Claudia Hutton, a spokeswoman for the state Budget Division, when told about the comptroller's recent remarks, said, Regan is "pushing a personal agenda that has already cost New York as much as 130,000 jobs."

Hutton was referring to the comptroller's opposition to Gov. Mario M. Cuomo's $800 million jobs bond act, which was defeated by voters on Nov. 3. Regan opposed the measure on the grounds that state lawmakers must first adopt his fiscal reform package.

The comptroller's debt-reform package would limit the type of borrowings conducted by the state authorities. The package, which the comptroller will introduce during the coming legislative session, also calls for a 30-day waiting period before the authorities can issue non-tax supported debt. These bonds unlike tax-supported general obligation securities, do not need voter approval before they can be sold by the state.

Although the comptroller's office issues the state's general obligation bonds through competitive bids, it appears that the office does not have control over the sale of non-tax supported or appropriated state debt conducted by the most state bonding authorities other than scheduling sales.

And at the moment, the state has issued the lion's share of its debt through these authorities. Moody's Investors Service says the state has $17.5 billion outstanding in appropriated debt, compared with $5.8 billion of GO bonds. The state is rated A-minus by Standard & Poor's Corp., A by Moody's, and A-plus by Fitch Investors Service.

During the meeting at the Desmond Hotel in Albany, the Comptroller also announced several other measures to push his fiscal reform agenda, such as meetings with legislative majority leaders and "outside experts" to review the way the state issues long-term debt used to finance capital projects.

Spokesmen representing Senate Majority Leader Ralph Marino, R-Muttontown, and Assembly Speaker Saul Weprin, D-Queens, did not comment on the comptroller's speech but said Regan's reform package would probably not garner much support from lawmakers.
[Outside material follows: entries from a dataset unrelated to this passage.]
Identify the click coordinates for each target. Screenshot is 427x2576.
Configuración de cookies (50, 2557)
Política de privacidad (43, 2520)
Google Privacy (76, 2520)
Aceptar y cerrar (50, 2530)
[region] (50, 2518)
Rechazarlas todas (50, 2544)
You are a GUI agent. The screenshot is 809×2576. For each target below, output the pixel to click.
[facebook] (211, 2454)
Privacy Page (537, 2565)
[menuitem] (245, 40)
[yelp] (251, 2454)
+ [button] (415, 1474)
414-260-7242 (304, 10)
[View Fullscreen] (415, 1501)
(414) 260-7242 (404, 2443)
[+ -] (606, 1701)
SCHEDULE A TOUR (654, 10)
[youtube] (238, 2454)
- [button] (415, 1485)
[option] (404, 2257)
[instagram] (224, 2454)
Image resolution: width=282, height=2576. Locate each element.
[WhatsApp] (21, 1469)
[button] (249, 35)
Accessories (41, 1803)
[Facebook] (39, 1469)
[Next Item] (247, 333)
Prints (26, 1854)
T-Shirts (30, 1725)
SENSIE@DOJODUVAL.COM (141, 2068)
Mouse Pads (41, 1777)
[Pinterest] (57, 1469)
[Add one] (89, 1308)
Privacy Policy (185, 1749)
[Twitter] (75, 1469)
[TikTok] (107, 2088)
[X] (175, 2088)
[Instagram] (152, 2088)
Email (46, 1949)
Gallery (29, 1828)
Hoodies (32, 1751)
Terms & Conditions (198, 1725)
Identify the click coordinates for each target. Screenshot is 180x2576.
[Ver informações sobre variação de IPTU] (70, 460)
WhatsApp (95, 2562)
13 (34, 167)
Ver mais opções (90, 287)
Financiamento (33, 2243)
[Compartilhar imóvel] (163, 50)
Senate and Assembly leaders oppose the 30-day waiting period advocated by the comptroller on the grounds that it would not provide lawmakers with enough time to debate a budget after it is submitted by the governor in late January.

Charles Carrier, a spokesman for the state Assembly, said the state budget and its borrowing plans for the coming year would have to be finalized no later than March 1, if the comptroller's plan becomes law. That's because all future borrowings would require a 30-day waiting period before they become effective at the start of the following fiscal year, which begins April 1, he said.